This is the third installment of the What Happened Book Club, where we are doing a chapter a week.
That pace will hopefully allow people who need time to procure the book a better chance to catch up, and let us deal with the book in manageable pieces: I figured we will have a lot to talk about, and one thread for the entire book would quickly get overwhelming.
So! Let us continue our discussion with Chapter Three: Get Caught Trying.
* * *
This chapter wrecked me.
Hillary writes about her decision to run for president — and how difficult it was. Ultimately, she tells us, the thing that convinced her is that the last two Democratic presidents, her husband Bill and her friend Barack, told her that she was the best person for the job.
That's a pretty compelling argument from two pretty compelling characters.
She defends the Clinton Foundation and Clinton Global Initiative; explores the narrative that she must have had some nefarious reason for running for president; and talks about how she believes that doing corporate speaking gigs was a mistake, because the optics were bad. Given that her speaking fees were such a contentious issue in the campaign, it's hard to believe that critics of the book who insistently claim she doesn't own her mistakes miss this rather significant admission. Ahem.
And of course she provides us with yet another spot-on insight into Donald Trump: "For Trump, if everyone's down in the mud with him, then he's no dirtier than anyone else. He doesn't have to do better if everyone else does worse."
It is, once again, the stark juxtaposition between who Hillary Clinton is as a human being (and what kind of president she would have been) and who Donald Trump is as a human being (and what kind of president he is) that wrecked me.
Every page of the chapter reveals her deliberative process, her self-reflection, her humility, her integrity — all of the qualities that Trump lacks.
I won't ever stop grieving the leadership we could have had. It would suck if she'd lost to Jeb Bush. It is devastating, quite literally, on an unfathomable scale that she lost to Donald Trump.
Nothing broke my heart more deeply than this passage, which underscores such a profound difference between Trump and Clinton:
In the end, I came back to the part that's most important to me. We Methodists are taught to "do all the good you can." I knew that if I ran and won, I could do a world of good and help an awful lot of people.I thought about Hillary having fun preparing to do the toughest job in the world because she wants to help people. And I remembered the photo of her preparing on the campaign trail, which had meant so much to me. And I cried. Again.
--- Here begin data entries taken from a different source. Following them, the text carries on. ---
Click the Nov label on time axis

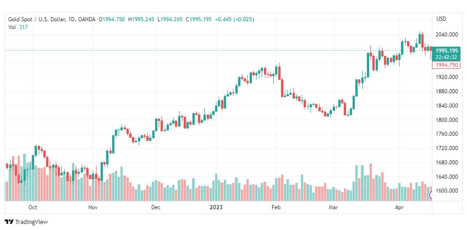pos(93,208)
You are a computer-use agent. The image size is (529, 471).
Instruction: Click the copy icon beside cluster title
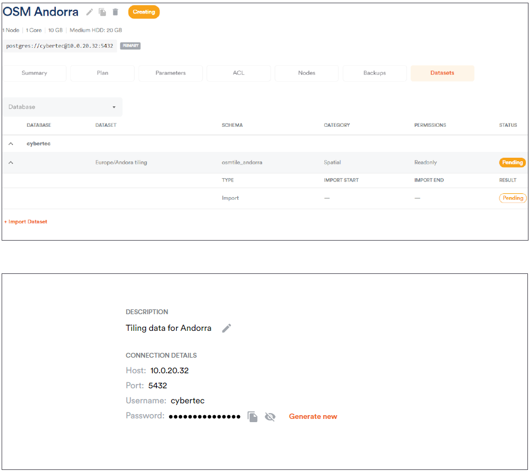(102, 12)
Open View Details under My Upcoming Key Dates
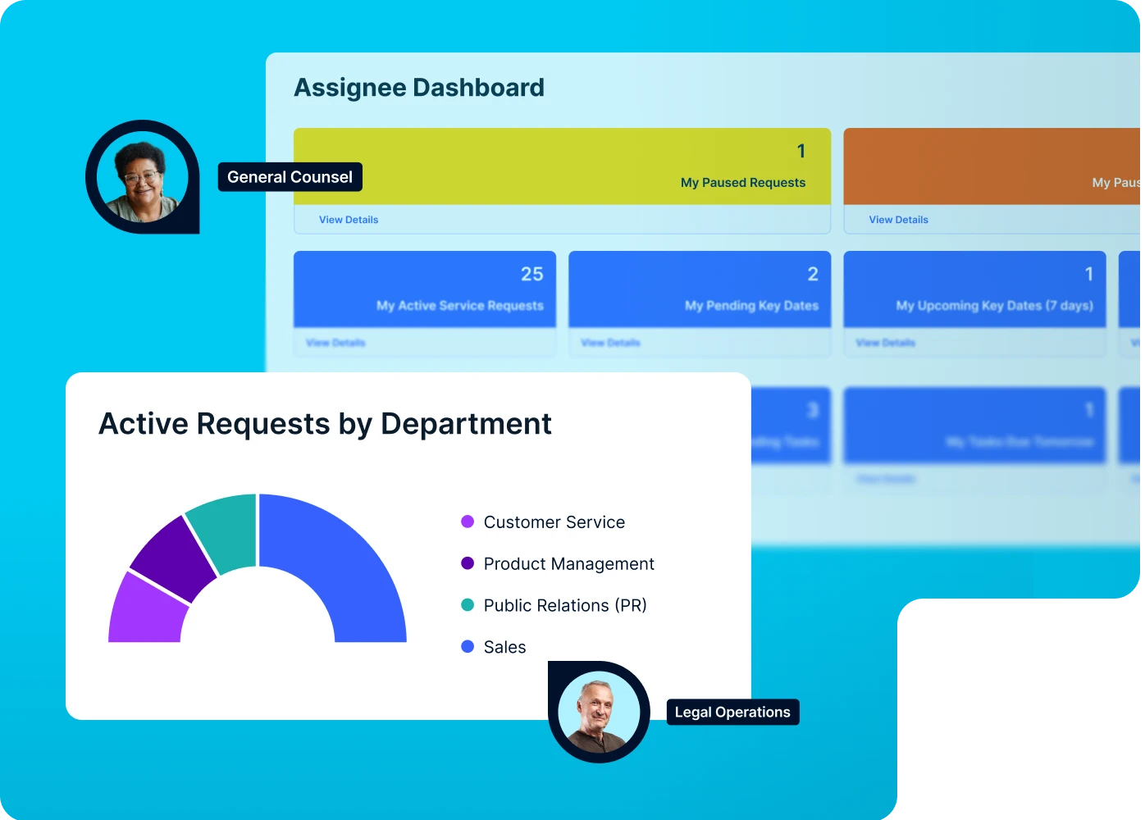Image resolution: width=1145 pixels, height=820 pixels. point(885,343)
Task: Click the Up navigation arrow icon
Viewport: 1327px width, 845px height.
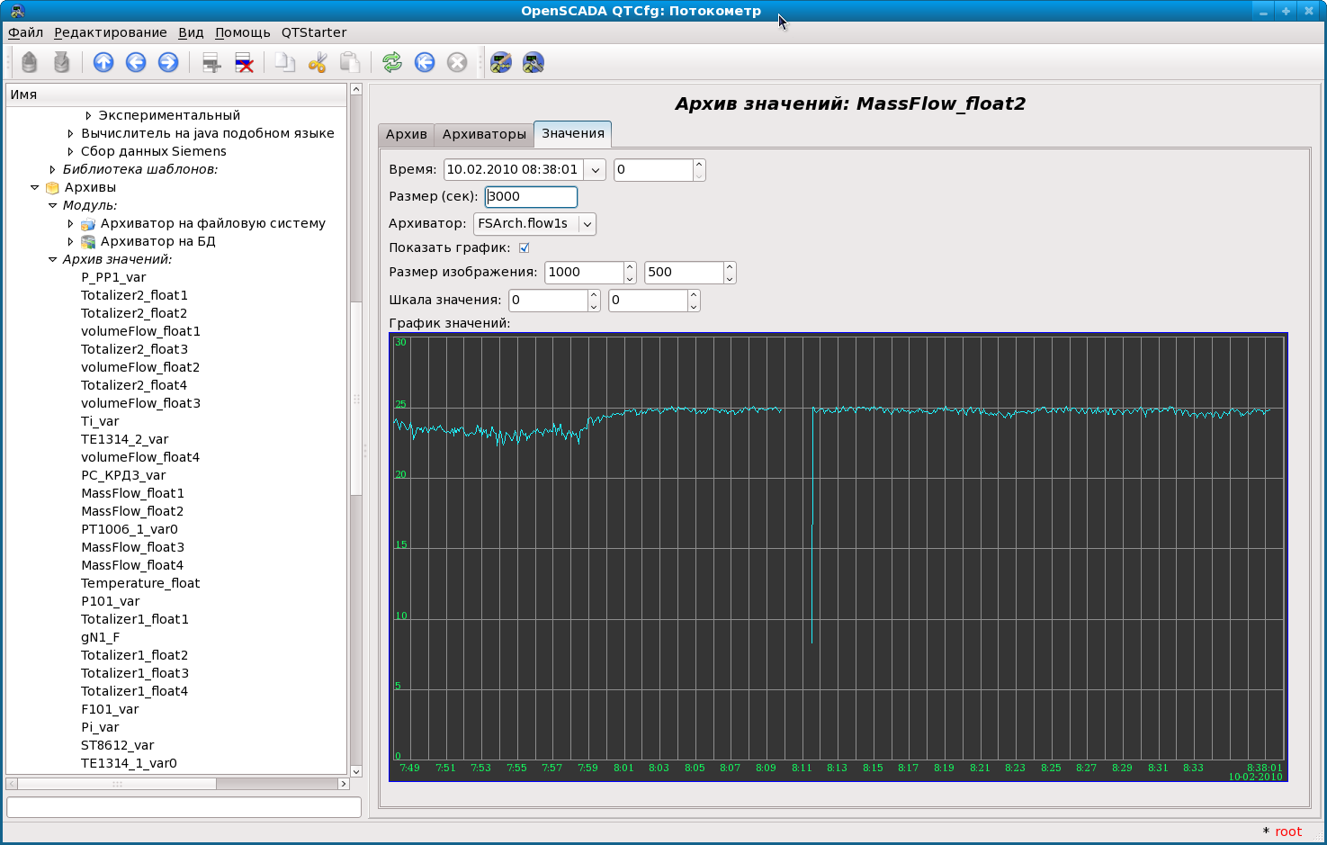Action: [x=103, y=62]
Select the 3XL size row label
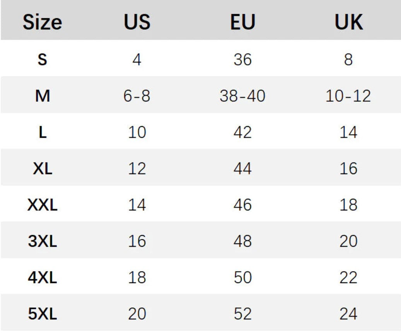The height and width of the screenshot is (333, 401). pyautogui.click(x=42, y=241)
Does that make me ambitious? I guess it does. But not in the sinister way that people often mean it. I did not want to be President because I want power for power's sake. I wanted power to do what I could to help solve problems and prepare the country for the future. It's audacious for anyone to believe he or she should be President, but I did.
I started calling policy experts, reading thick binders of memos, and making lists of problems that needed more thought. I got excited thinking about all the ways we could make the economy stronger and fairer, improve health care and expand coverage, make college more affordable and job training programs more effective, and tackle big challenges, such as climate change and terrorism. It was honestly a lot of fun.
Just over a year ago, regarding the overwhelming response I received regarding my short essay about that photo, I wrote:
It occurred to me that there is not just a dearth of stories about Clinton supporters; there is also a dearth of stories about Clinton herself, the way her supporters see her.In the third chapter of What Happened, Hillary Clinton is asking us to see her. She is reaching through from the other side of a wall in which every brick is another misogynist caricature, vitrified with the dual purposes of concealing her and caging her — locking her forever behind other people's notions about who she is.
There is a frustrating abundance of stories casting Clinton as any one of the myriad caricatures of her that have been drawn over decades, but precious few that are written with an eye to look at her, the human being behind the exaggerations, mischaracterizations, and outright lies.
It is remarkably rare to find someone writing about Clinton in a way that neither demeans her, nor tasks her with the colossal obligation to be unyieldingly inspiring. Putting someone on a pedestal, after all, can be just as dehumanizing as kicking them into the dirt.
I do not need Clinton to be on a pedestal. I can see her just fine sitting on a folding chair.
A life in high-level public service, the celebrity of politics, has always struck me as the most irreconcilable of dichotomies: You are at once hyper-visible and unknown.
What a strange thing indeed to have everyone know your face, and believe they know you, but not necessarily know you at all — especially if the mass media labor to make sure you are not.
I don't really know Hillary Clinton, either, but I see her.
And clearly there are other people like me who see her and long for validation; who long to keep company with others who see her, too.
I recognize that particular vulnerability, that thing that women (and marginalized men, and genderqueer folks) have to do, petitioning others to see us as we really are. I know the pain and frustration that lie behind it.
This chapter was hard to read. And what I want to say most after reading it is: I see you, Hillary Clinton. I see you.